I understand—you’re willing to go to any length to ensure your child’s success. But all too frequently, I hear from people who wanted the dream so badly that they went into debt to make it a reality. That is a huge error. What I want you to realize is that the “borrow money or skip college” dilemma is a mistake.

You are not required to do either! The truth is that there are many ways to get a good education and a good job without borrowing money. Make contact with a qualified investment professional who can assist you in developing a college savings plan.

Take it from someone who frequently speaks with people who are deeply in debt due to student loans: If you think you’re stressed out about money now, wait until you experience the stress and pain of student loan payments. Consider the massive financial burden that today’s college borrowers and their parents who cosigned for them face:

  • The Federal Reserve estimates that Americans owe $1.6 trillion in student loan debt.
  • In 2020, the average student debt per graduate reached a new high of $38,792.
  • Currently, there are approximately 44 million student loan borrowers in the United States.
  • Repaying student loans can take anywhere from 10 to 30 years, depending on the repayment plan and loan amount.

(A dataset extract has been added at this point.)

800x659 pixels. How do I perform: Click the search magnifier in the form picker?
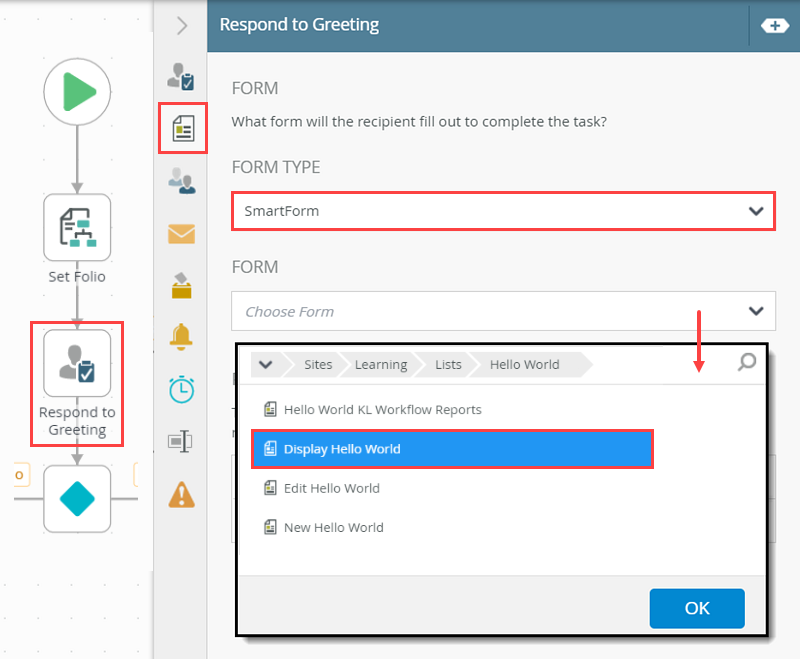746,364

Wait a minute! Paying off the loan could take 30 years. It’s no surprise that some families are reconsidering student loans or college altogether. Debt may be considered normal, but it has a habit of sticking around for much longer than you expect. Going into five-figure debt to start a career is not a good way to give your child a chance at long-term wealth building.

The good news is that your children can graduate debt-free and ready to succeed. There are numerous non-borrowing options for funding a degree or training for an exciting career. So, if you’re worried about how to pay for college without taking out student loans, let’s take a look at your options.

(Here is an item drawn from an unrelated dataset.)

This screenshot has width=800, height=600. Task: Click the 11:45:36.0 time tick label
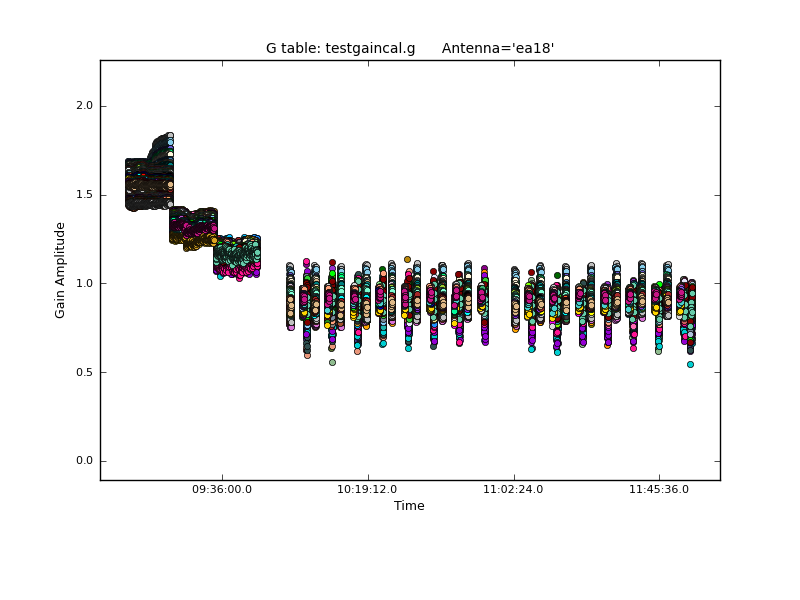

Top 12 Ways on How To Pay For College Without Loan

FAFSA: How To Pay For College
FAFSA: How To Pay For College

Below are the 12 steps on how to pay for a college education without a loan (FAFSA):

1. Prior to Attending College, Save Money

Going into college with some money in your account is obviously one of the best ways to graduate debt-free. If you can pay for even a portion of your degree in cash, you will incur less debt. A 529 account is usually the best place to put your money when saving for college.

More information on this and other college savings options can be found here. But the most important thing is to begin saving as soon as possible.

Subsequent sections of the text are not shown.